We decided not to perform mechanical tests to investigate bursting pressure or similar parameters as there is no evidence for the relation between the results of these and the risk of AL (49). Such tests can also compromise the quality of the samples for later histologic evaluation. Biodegradability tests were not employed in our study as this parameter was already studied for PCL and PVA (50,51).
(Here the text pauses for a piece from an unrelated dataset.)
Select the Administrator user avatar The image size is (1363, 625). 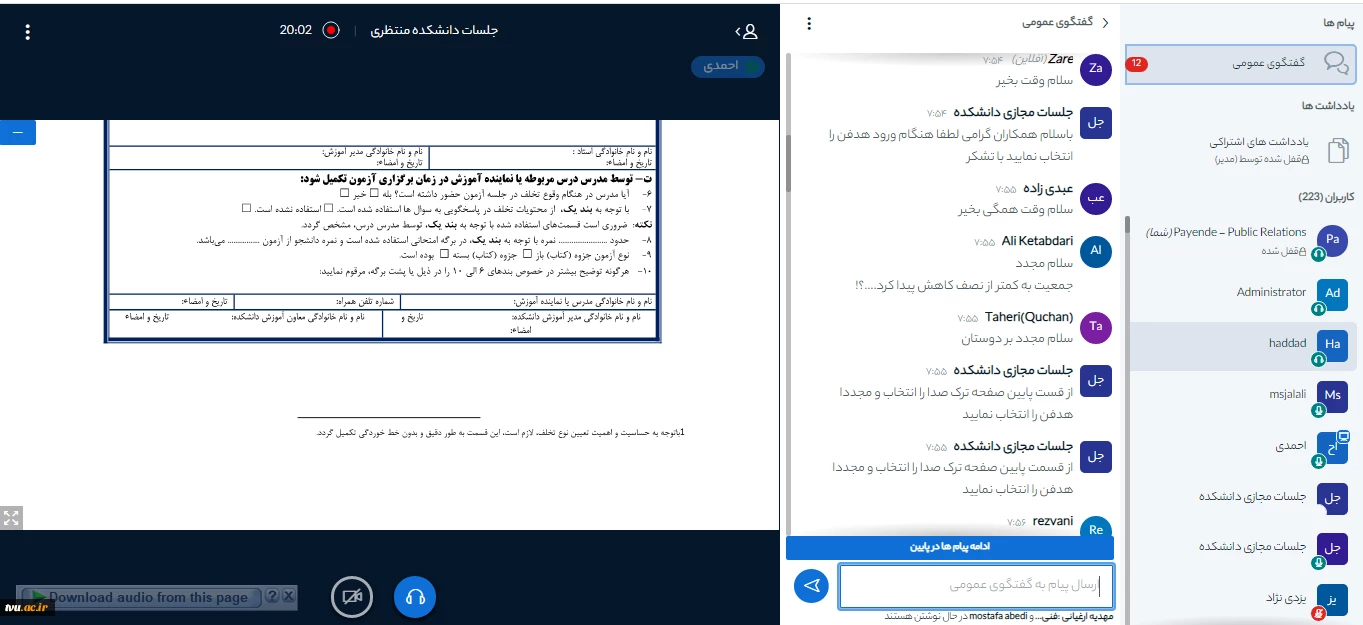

Both materials exhibited mixed results in the study. The healing quality seems to be compromised when compared to the previous study with polycaprolactone nanofibrous material (27). It is a question whether the change of the characteristics of the material or the change of experimental settings (or possibly a combination of both) can be blamed. The materials need to be studied further after specific adjustments of their properties in new experimental settings in order to fully determine their clinical potential, probably with even more hydrophobic materials.

Conclusion

We were the first to propose a double layered nanomaterial for prevention of both anastomotic leakage and peritoneal adhesions. Both materials tested in our study did not have negative effects on clinical results in the postoperative period. No major complications appeared. Macroscopic findings suggest that both materials are pro-adhesive. Histological assessments of the specimens confirmed no microscopic signs of anastomotic leakage. The specimens from the control group were more completely healed according to our intestinal wall integrity score. However, the material always remained covering the defect and no anastomotic leakage developed. We intend to further investigate the possibility of using nano- and microfibrous materials to determine their clinical impact.

Conflicts of Interest

The Authors certify that they have no affiliations with or involvement in any organization or entity with any financial interest, or non-financial interest in the subject matter or materials discussed in this manuscript.

Authors’ Contributions

Conceptualization: J. R., V. L., M. K.; methodology: J. R., J. H., P. H., O. B., Z. T., A. K., L. B., V. T., R. P.; supervision: V. L., V. T., D. L., writing original draft: J. R., M. K., original draft review and editing: V. M., formal analysis: P. H.

Acknowledgements

The research was funded by the project Czech health research council project AZV NU20J-08-00009 Prevention of intestinal anastomotic leakage and postoperative adhesions by using nanofibrous biodegradable materials, and by Charles University Grant Agency project number 1612319: Double-layer nanomaterials as a solution for gastrointestinal anastomoses leakage in a piglet experimental model.